Deformed wing virus coopts the host arginine kinase to enhance its fitness in honey bees (Apis mellifera).

Background: Deformed wing virus (DWV) is a major honey bee pathogen that is actively transmitted by the parasitic mite Varroa destructor and plays a primary role in Apis mellifera winter colony losses. Despite intense investigation on this pollinator, which has a unique environmental and economic importance, the mechanisms underlying the molecular interactions between DWV and honey bees are still poorly understood. Here, we report on a group of honey bee proteins, identified by mass spectrometry, that specifically co-immunoprecipitate with DWV virus particles.
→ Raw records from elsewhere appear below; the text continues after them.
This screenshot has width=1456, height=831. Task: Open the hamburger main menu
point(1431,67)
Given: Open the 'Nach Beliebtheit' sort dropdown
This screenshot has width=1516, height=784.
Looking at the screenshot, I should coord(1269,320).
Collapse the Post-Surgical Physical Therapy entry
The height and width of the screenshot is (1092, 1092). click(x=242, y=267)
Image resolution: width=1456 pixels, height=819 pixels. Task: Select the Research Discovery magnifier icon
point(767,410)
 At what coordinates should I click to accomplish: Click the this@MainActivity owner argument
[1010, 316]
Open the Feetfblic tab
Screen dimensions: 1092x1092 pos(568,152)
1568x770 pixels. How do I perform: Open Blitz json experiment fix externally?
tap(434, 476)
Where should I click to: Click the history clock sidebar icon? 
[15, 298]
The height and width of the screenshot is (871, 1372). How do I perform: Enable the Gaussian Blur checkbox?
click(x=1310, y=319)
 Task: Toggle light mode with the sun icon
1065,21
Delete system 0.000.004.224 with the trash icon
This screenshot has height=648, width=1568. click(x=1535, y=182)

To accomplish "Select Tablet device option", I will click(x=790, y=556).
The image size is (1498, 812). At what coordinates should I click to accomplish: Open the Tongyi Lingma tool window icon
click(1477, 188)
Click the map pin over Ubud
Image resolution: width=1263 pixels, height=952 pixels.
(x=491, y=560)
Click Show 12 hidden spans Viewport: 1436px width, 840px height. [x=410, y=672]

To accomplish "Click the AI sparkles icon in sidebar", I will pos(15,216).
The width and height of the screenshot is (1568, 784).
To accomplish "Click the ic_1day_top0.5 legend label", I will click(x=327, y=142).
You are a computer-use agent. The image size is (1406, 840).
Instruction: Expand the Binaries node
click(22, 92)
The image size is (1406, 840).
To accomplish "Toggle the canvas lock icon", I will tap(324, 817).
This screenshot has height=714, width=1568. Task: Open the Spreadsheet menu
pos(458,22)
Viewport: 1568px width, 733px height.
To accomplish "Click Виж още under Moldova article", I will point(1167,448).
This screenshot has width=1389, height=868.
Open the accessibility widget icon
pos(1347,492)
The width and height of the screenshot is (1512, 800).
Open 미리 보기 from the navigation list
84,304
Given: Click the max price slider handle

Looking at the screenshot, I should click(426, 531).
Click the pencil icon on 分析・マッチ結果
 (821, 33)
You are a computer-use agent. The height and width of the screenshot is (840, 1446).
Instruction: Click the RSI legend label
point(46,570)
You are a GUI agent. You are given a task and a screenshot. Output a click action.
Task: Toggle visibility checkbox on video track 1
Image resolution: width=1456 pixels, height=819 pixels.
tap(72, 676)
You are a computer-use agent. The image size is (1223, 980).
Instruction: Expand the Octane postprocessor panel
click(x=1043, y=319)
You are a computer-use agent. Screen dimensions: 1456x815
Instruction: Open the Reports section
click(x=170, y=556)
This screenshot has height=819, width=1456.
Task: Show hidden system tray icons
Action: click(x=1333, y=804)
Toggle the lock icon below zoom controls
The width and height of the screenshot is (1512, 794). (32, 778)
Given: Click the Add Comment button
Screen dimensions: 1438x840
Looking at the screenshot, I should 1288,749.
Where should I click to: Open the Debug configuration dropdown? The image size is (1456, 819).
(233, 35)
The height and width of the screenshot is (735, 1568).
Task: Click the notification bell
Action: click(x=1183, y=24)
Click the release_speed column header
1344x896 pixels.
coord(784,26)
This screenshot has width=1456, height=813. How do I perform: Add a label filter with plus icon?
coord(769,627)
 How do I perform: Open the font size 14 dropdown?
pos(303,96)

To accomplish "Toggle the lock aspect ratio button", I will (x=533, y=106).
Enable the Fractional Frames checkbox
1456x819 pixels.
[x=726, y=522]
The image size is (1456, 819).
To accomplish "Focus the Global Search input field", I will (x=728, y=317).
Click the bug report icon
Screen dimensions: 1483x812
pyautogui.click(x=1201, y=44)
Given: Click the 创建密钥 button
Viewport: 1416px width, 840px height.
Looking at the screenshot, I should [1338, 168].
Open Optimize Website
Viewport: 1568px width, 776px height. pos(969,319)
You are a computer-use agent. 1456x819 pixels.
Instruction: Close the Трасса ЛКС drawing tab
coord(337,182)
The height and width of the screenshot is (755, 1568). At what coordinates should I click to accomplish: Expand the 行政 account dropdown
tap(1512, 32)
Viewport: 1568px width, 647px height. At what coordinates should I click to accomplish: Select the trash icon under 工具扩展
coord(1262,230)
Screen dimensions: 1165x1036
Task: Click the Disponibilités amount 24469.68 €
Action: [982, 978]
Results: Most of the proteins identified are involved in fundamental metabolic pathways. Among the co-immunoprecipitated proteins, one of the most interesting was arginine kinase (ArgK), a conserved protein playing multiple roles both in physiological and pathological processes and stress response in general. Here, we investigated in more detail the relationship between DWV and this protein. We found that argK RNA level positively correlates with DWV load in field-collected honey bee larvae and adults and significantly increases in adults upon DWV injection in controlled laboratory conditions, indicating that the argK gene was upregulated by DWV infection. Silencing argK gene expression in vitro, using RNAi, resulted in reduced DWV viral load, thus confirming that argK upregulation facilitates DWV infection, likely through interfering with the delicate balance between metabolism and immunity.

Conclusions: In summary, these data indicate that DWV modulates the host ArgK through transcriptional regulation and cooptation to enhance its fitness in honey bees. Our findings open novel perspectives on possible new therapies for DWV control by targeting specific host proteins.